Caldini’s seemingly simple cinema can be practically and almost entirely defined as the art of the mastery of a movie camera. It is the art of the skilled operator: Adorno’s idea of the experimental, and more expressly, the simple understanding that behind every rupture there lies, inevitably, a mastery of the rules. And this is instantaneous here. To see any of Caldini’s films and to understand that his creative process is based in the act of filming, and only followed, much later, by editing (when this is not specifically in-camera editing; that is, an editing process inseparable from the action of the camera). In this prominence of what we might call the act of capture, Caldini privileges the idea of cinema as an activity of absolutely direct vision—an idea that, far from claimed by certain realist agendas, has always been, consciously or not, at the heart of the avant garde—from a position that, in turn, tells of the evolution of a cinematic language divorced from any sort of systematization. (An evolution which runs from the trance/dream films of the 40s and 50s to the lyric and underground films of the 60s and the rise of structuralist films in the 70s—to broadly sketch the decades prior to Caldini’s production, which made a great impact on this tradition in the mid-70s.)
“Cinema is an art of the cameraman and the image as epiphany,” Caldini once stated publicly,[4] as if proposing this magical, extraordinary second moment of epiphany in order to cut possible ties with more banal conceptions of the frame. Thus his defense of visual creation does not have much to do with any sort of “decisive objectivity” of the recorded image as document, but rather quite the opposite. The emphasis on filming responds to an interest, demanding, of course, in the poeticization of that which is preexistent to the cinematic world. And if cinema cannot settle scores with it, recreate it, disarm it, imagine it, then why take it on? Caldini’s answer to these aesthetic questions, — which refer to the ideology of technique—can be found in his proposals, superficially varied but united in a sort of philosophy of composition that points to the camera’s creative synthesis. As the German filmmaker Heinz Emigholz put it so perfectly, “Space is edited in-camera. We must come back to this. The cameraman’s work, as an architectural activity, is a cut in space. The majority of the problems and paradoxes that we are accustomed to shifting to the editing process are contained in the construction of isolated images.
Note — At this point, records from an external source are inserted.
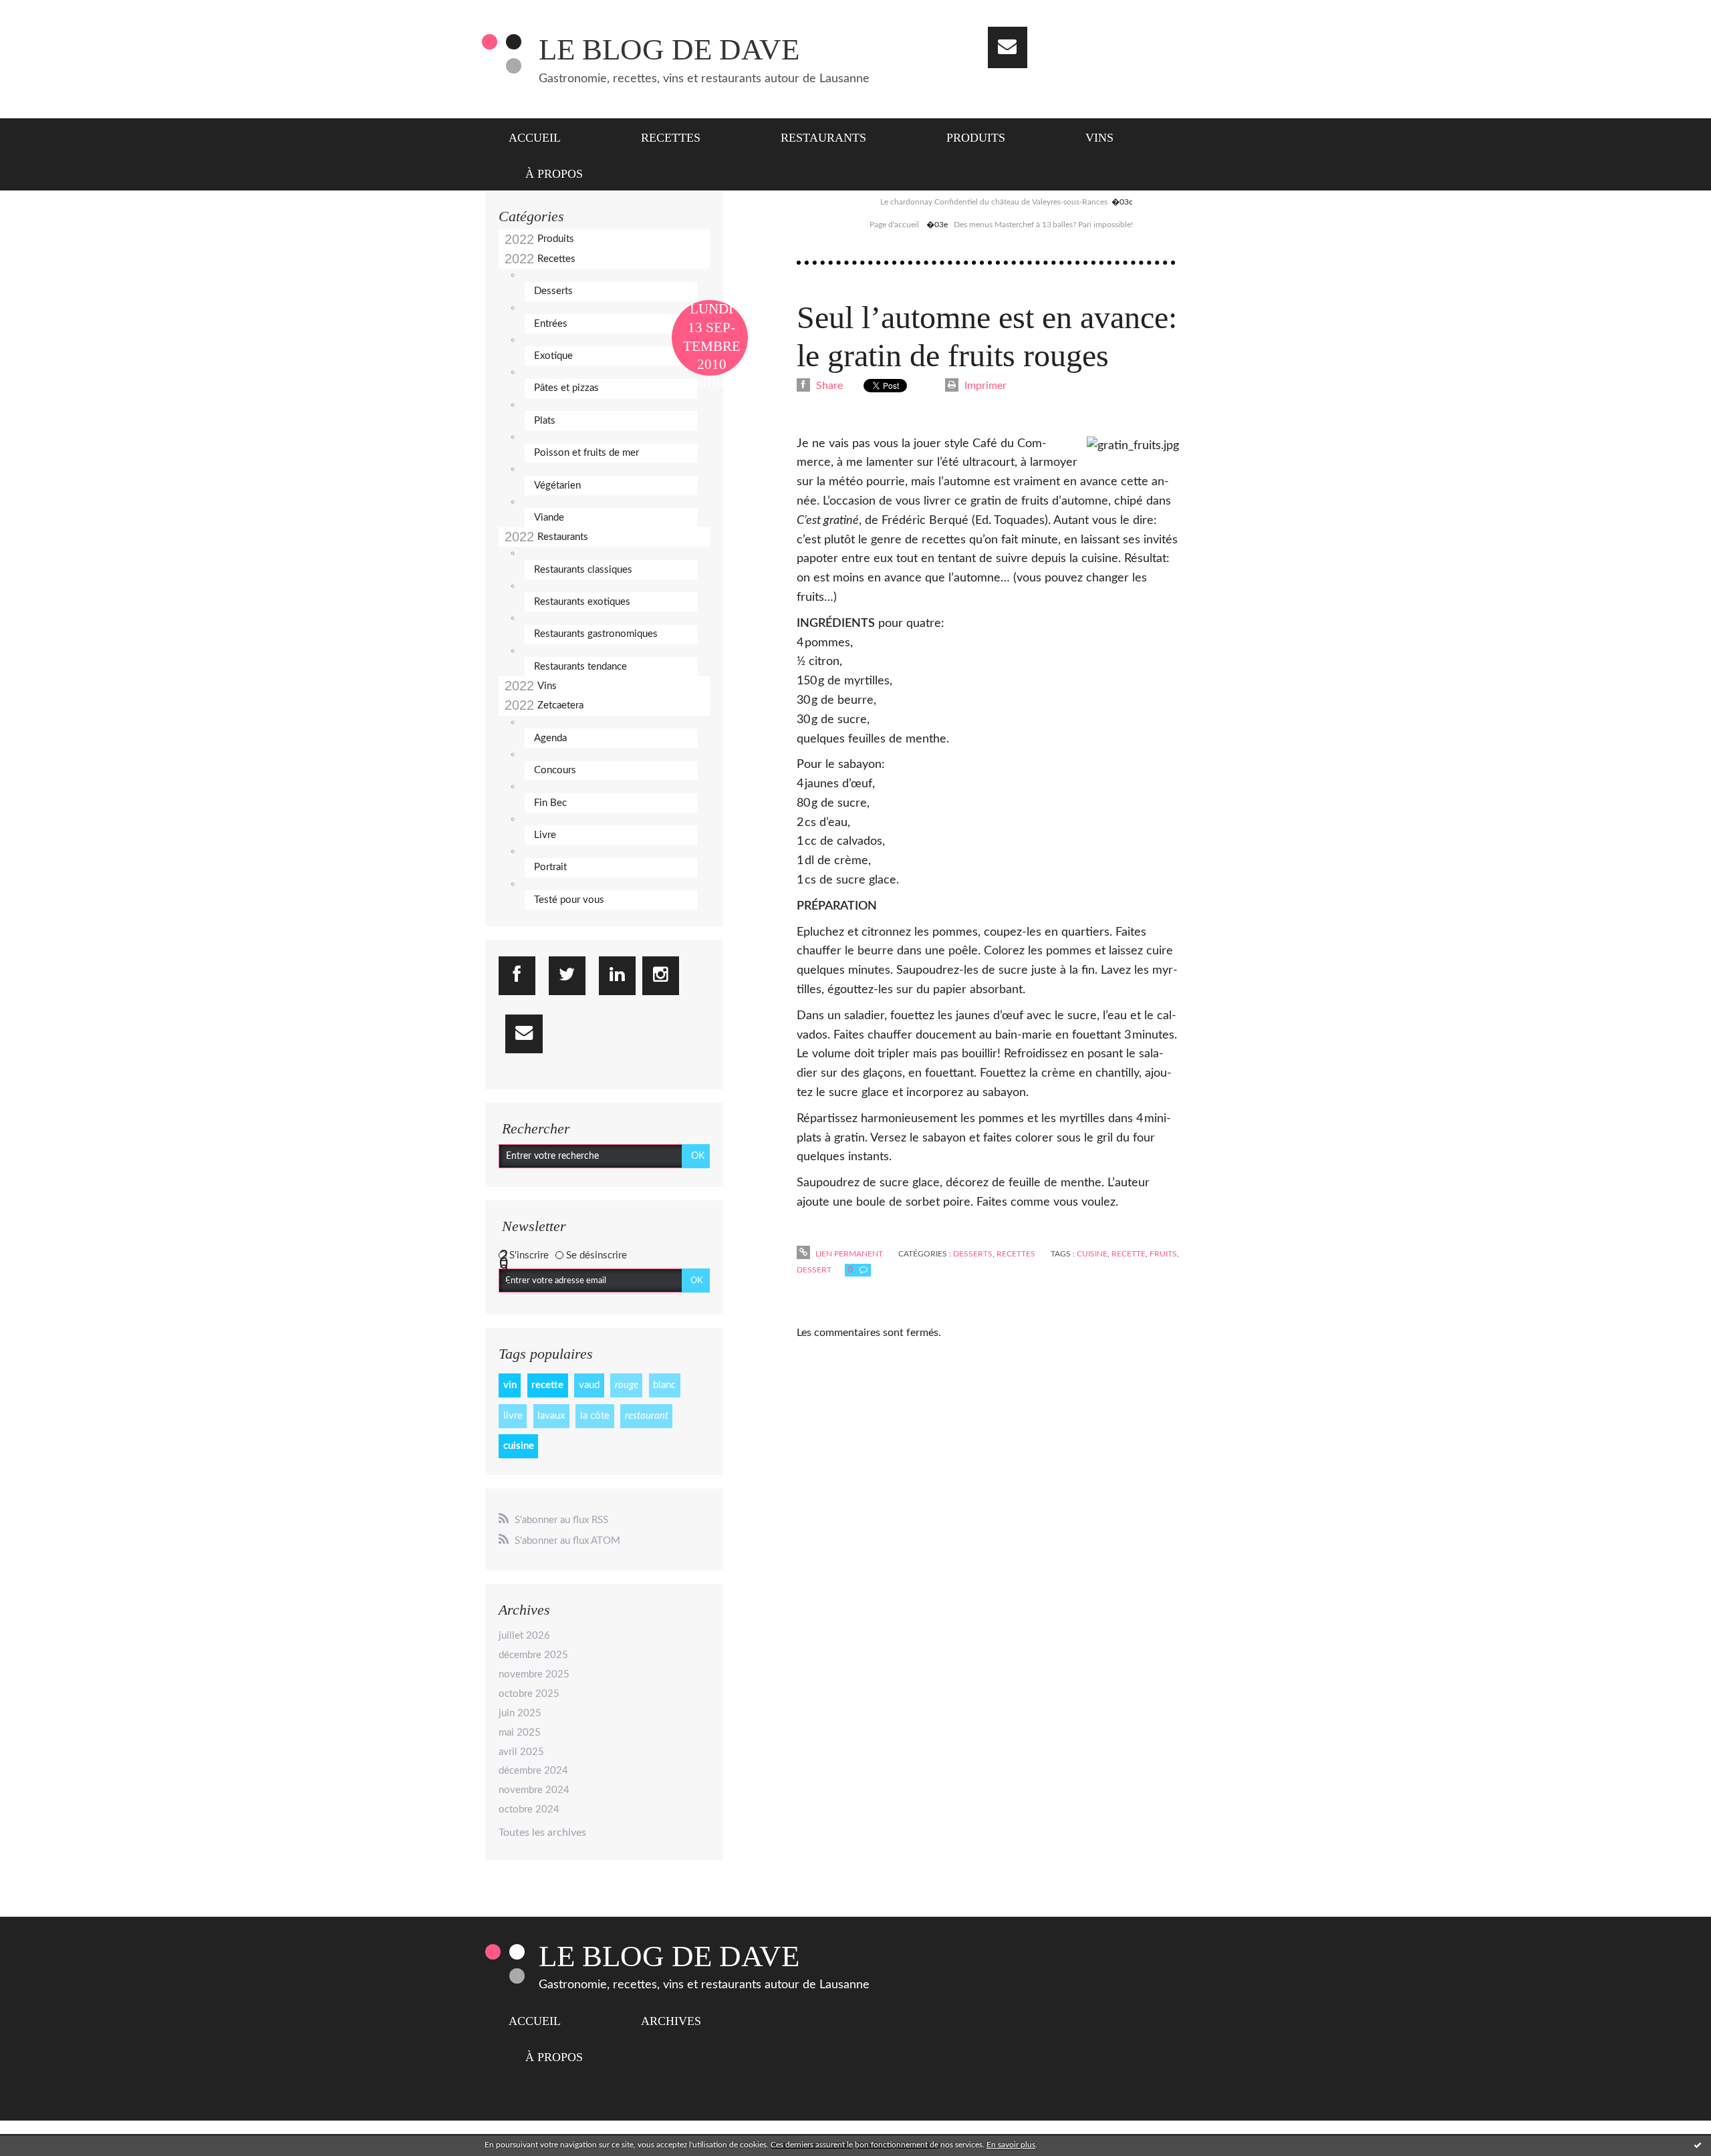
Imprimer (984, 385)
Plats (544, 421)
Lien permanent (848, 1254)
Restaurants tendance (580, 667)
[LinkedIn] (617, 975)
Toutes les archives (542, 1832)
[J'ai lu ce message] (1697, 2144)
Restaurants (823, 137)
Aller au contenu (45, 12)
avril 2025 (521, 1752)
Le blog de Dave (669, 49)
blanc (664, 1385)
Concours (555, 770)
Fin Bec (550, 803)
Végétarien (557, 486)
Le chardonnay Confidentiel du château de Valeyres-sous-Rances (993, 202)
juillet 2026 (524, 1636)
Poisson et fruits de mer (586, 453)
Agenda (550, 738)
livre (513, 1416)
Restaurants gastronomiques (596, 634)
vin (510, 1385)
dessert (814, 1270)
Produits (975, 137)
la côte (595, 1416)
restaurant (646, 1416)
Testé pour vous (569, 900)
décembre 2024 (533, 1771)
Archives (671, 2021)
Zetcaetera (560, 705)
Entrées (550, 324)
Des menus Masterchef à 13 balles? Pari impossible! (1043, 225)
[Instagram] (660, 975)
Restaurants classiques (583, 570)
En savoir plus (1010, 2145)
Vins (1099, 137)
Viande (549, 518)
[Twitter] (567, 975)
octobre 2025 (529, 1694)
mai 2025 (520, 1733)
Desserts (553, 291)
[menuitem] (543, 136)
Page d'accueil (894, 225)
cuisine (518, 1446)
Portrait (550, 867)
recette (547, 1385)
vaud (589, 1385)
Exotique (553, 356)
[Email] (1007, 47)
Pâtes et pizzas (566, 388)
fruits (1163, 1254)
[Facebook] (517, 975)
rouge (626, 1385)
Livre (545, 835)
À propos (554, 173)
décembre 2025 (533, 1655)
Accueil (535, 137)
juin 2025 (520, 1713)
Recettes (670, 137)
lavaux (551, 1416)
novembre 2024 (534, 1790)
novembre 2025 (534, 1674)
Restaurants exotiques (582, 602)
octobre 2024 (529, 1809)
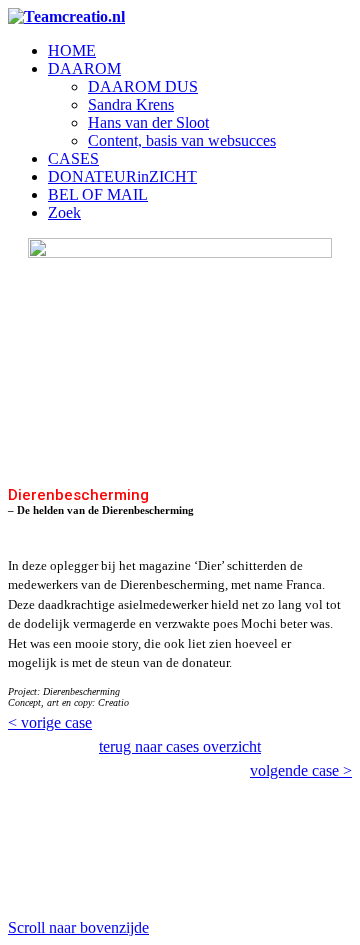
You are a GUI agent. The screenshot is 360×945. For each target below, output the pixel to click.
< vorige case (50, 722)
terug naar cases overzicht (180, 746)
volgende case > (301, 770)
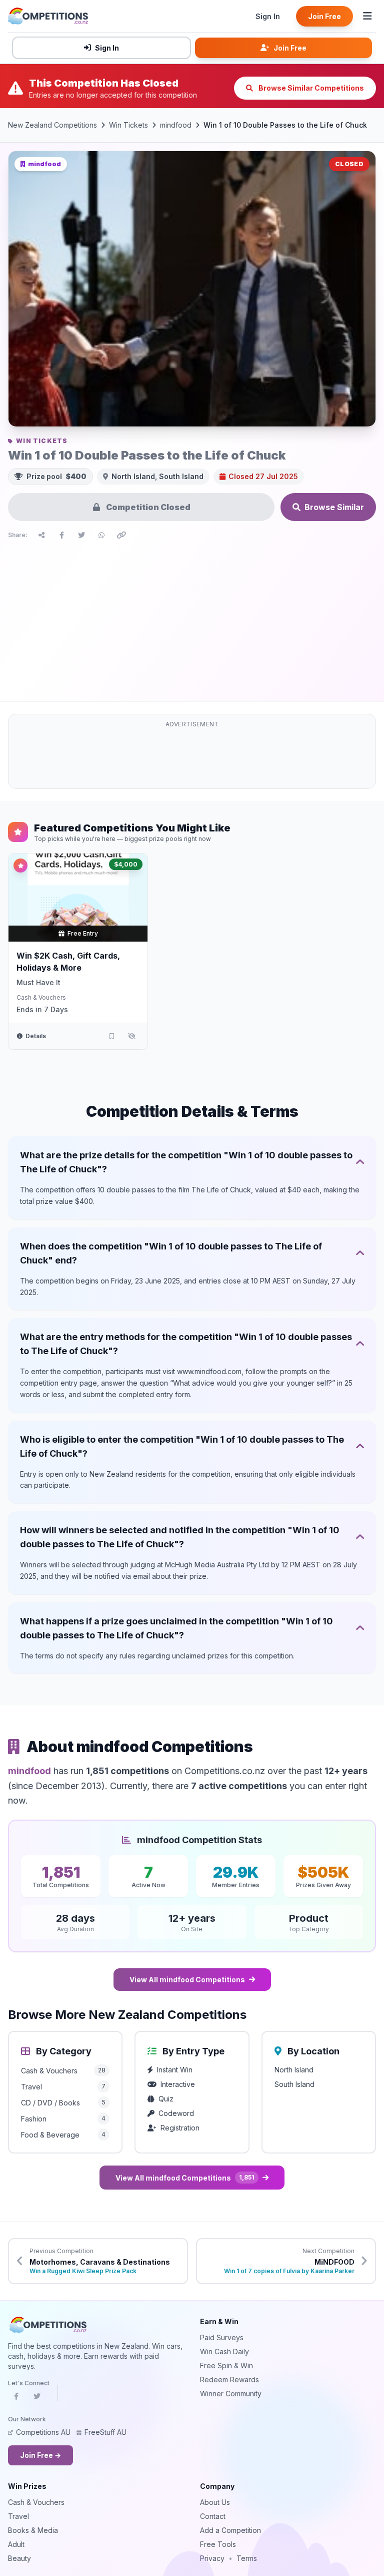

What we must show are the images in a poeticized space (that stand on their own, isolated in time): narrative surfaces.”[5] One of the principal dividing lines in Caldini’s films— separating his older pieces from his more recent films with multiple projections[6]—would seem to be precisely that which separates the dizzying fragmentation of the editing process (in-camera or on an editing table) from his work with spatial blocks that, extended over time, define the editing process as a mere chain of episodes.
But let it be clear from the outset: Caldini’s “skilled operation” is not only about the professionalization of cinematic technique, as he goes one step further by recognizing and engaging it within a larger, organic and fluctuating scheme. Or one could say, by engaging it and disengaging it, since the principal sensation of his films is of a controlled chaos. Or better yet, of a contained chaos. For there is practically no space for “trial and error” in the conception of these films made completely and exclusively in the “unstable” Super 8 and Single 8 formats. In contrast to the greater part of global production in these reduced formats, focused almost comfortably in a diary-style, often unconcerned aesthetic, Caldini’s use of composition and structure proposes a complexity that must in turn be seen, from this technological perspective, as a sort of manifesto of how to achieve a maximum gesture through a minimal medium.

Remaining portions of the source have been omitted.